La “nuova” tassazione dei capitali percepiti in dipendenza di contratti di assicurazione sulla vita, alla luce della recente prassi dell’Agenzia delle Entrate


La Legge di Stabilità per il 2015 (i.e. legge 23 dicembre 2014, n. 190) ha introdotto alcune rilevanti novità in merito alla tassazione delle somme percepite in dipendenza di contratti di assicurazione sulla vita nell’ipotesi di decesso dell’assicurato, nel presumibile intento di scongiurare il ricorso alla strumento assicurativo al solo fine di ridurre il carico fiscale gravante sui beneficiari in ragione della percezione del capitale. Premessi brevi cenni in merito all’inquadramento civilistico della fattispecie, il presente contributo si propone di esaminare i profili maggiormente rilevanti della citata modifica legislativa, alla luce dei chiarimenti recentemente forniti dall’Agenzia delle Entrate, dedicando una particolare attenzione ad alcuni aspetti delicati e, in alcuni casi, ambigui, con riferimento ai quali è stata suggerita una possibile interpretazione.

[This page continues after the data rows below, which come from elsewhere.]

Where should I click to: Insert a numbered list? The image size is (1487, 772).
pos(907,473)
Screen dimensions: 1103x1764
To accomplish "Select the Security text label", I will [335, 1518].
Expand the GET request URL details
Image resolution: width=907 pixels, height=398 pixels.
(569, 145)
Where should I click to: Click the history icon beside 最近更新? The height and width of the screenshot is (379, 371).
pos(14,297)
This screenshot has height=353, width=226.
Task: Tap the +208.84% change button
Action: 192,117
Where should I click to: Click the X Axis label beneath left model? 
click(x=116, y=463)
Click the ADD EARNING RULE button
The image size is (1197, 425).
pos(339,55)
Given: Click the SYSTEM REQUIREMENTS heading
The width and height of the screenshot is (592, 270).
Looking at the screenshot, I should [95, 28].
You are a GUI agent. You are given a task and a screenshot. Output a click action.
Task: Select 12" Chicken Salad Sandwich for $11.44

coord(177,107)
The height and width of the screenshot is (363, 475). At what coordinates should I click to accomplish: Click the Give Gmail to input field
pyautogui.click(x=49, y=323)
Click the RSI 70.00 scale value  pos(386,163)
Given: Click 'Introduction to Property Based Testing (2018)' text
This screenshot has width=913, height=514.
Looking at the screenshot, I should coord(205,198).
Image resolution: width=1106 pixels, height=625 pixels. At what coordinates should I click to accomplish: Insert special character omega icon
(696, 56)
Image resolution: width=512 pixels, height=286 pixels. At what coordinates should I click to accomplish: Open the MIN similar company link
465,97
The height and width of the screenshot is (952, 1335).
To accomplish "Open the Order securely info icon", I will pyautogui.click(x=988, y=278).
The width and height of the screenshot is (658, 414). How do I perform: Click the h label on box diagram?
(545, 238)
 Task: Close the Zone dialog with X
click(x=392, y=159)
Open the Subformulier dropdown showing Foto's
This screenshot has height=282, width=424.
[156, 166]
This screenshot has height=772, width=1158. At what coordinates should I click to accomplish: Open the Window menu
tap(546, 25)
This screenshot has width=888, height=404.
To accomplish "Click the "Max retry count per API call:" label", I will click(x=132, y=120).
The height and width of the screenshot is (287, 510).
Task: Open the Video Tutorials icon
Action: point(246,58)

Si è ritenuto inoltre opportuno soffermarsi sul tema, recentemente affrontato dalla Suprema Corte, relativo all’opportunità di “ri-qualificare” la figura del contratto di assicurazione sulla vita come donazione indiretta. Al riguardo, si è posta in evidenza la complessità del problema, con specifico riferimento alla possibile incompatibilità dell’opinione espressa dai Giudici di legittimità rispetto alla disciplina contenuta nel d.lgs. n. 209/2005.